M&M – Com a IA cada vez mais integrada à experiência do usuário, como equilibrar automação e humanização para garantir que a comunicação continue relevante e envolvente?

Ana – O paradoxo automação e humanização é complexo porque consideramos opostos: se é humano não é máquina. A resposta pode estar na concepção dos primeiros buscadores tão século XX de nossos browsers: o mais simples, o mais intuitivo, o mais rápido, o mais eficiente, o mais direto possível. Estamos há 20 anos treinando máquinas, interfaces e as pessas para que sejam capazes de elaborar em poucas palavras e de forma clara o que precisam. É como operamos nossas assistentes pessoais atualmente: “faça isso, agende aquilo, apague as luzes”, ao que ela responde “tudo bem, ok, feito, agendado”. Considerando o ponto de saturação das mídias e a fadiga de telas, a relevância da comunicação estará na sofisticação de uma linguagem simples, eficiente e hiper personalizada.

M&M – Quais os desafios éticos e comunicacionais dessa personalização extrema?

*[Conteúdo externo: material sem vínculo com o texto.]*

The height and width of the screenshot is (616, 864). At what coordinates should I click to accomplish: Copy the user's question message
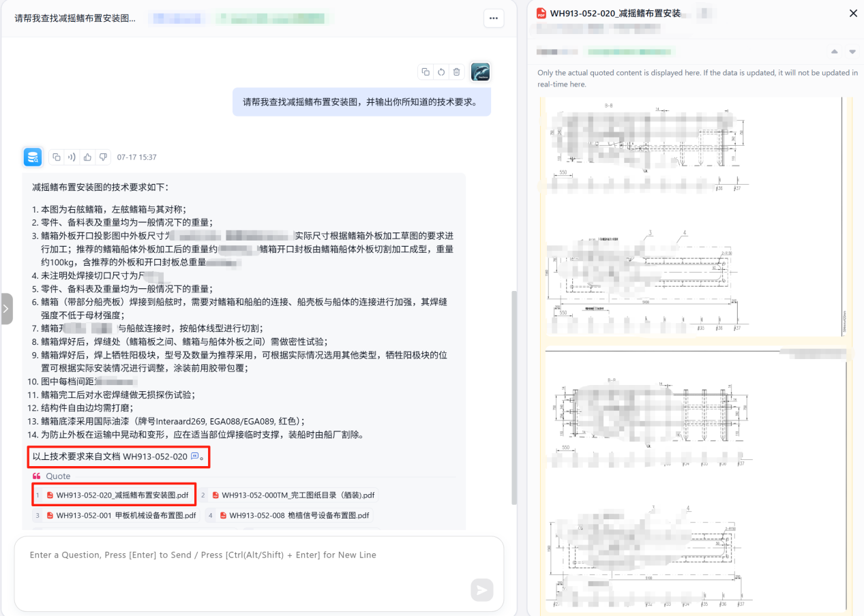426,72
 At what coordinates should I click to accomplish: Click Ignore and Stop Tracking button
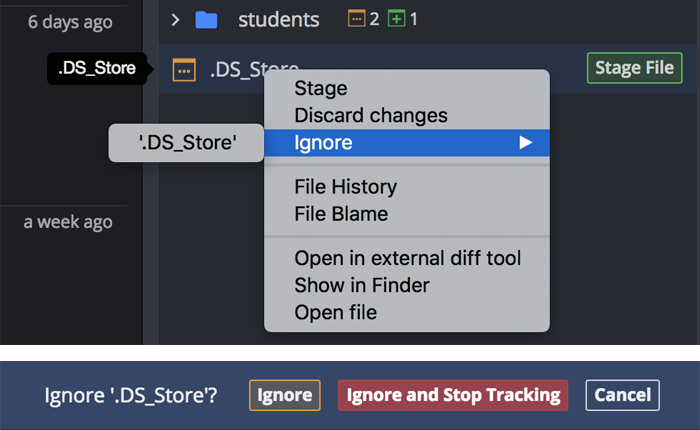click(453, 395)
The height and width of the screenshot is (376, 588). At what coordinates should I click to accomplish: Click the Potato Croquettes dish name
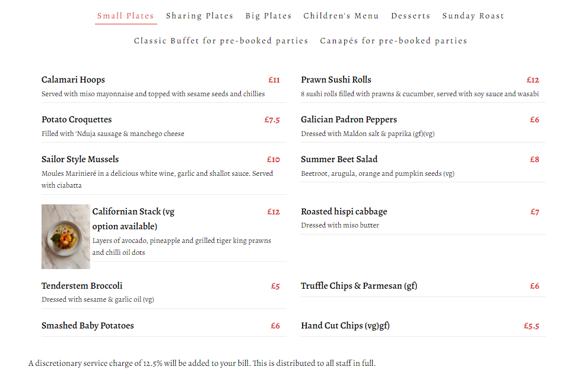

Ana – A primeira ética da AI seria declarar absolutamente tudo o que foi gerado por AI. Como os pesquisadores declaram nas referências, como os jornalistas declaram nas fontes, como os advogados declaram nos artigos e parágrafos de seus códigos. O ser humano tem o direito de saber quando interage com uma AI e quando consome um produto de AI (seja um relatório, um texto, uma monografia, um post ou um vídeo). Se estamos usando a linguagem sem a atividade da crítica, da análise e da reflexão, já vivemos um dilema ético. A segunda questão a ser considerada é a condição de utilização que conserva e manipula o rastro dos dados e atividades dos usuários: até quando o ser humano vai se permitir ser clonado? O campo das regulamentações sem dúvida está atrasado em relação à ética da tecnologia, mas de modo geral sempre esteve, basta lembrar os maus usos do e-mail no início da internet (blacklists, suspensões, spam) e quanto tempo levou para que os usuários determinassem seus próprios níveis de privacidade nas redes sociais. O processo é demorado demais para um século tão “comprimido”.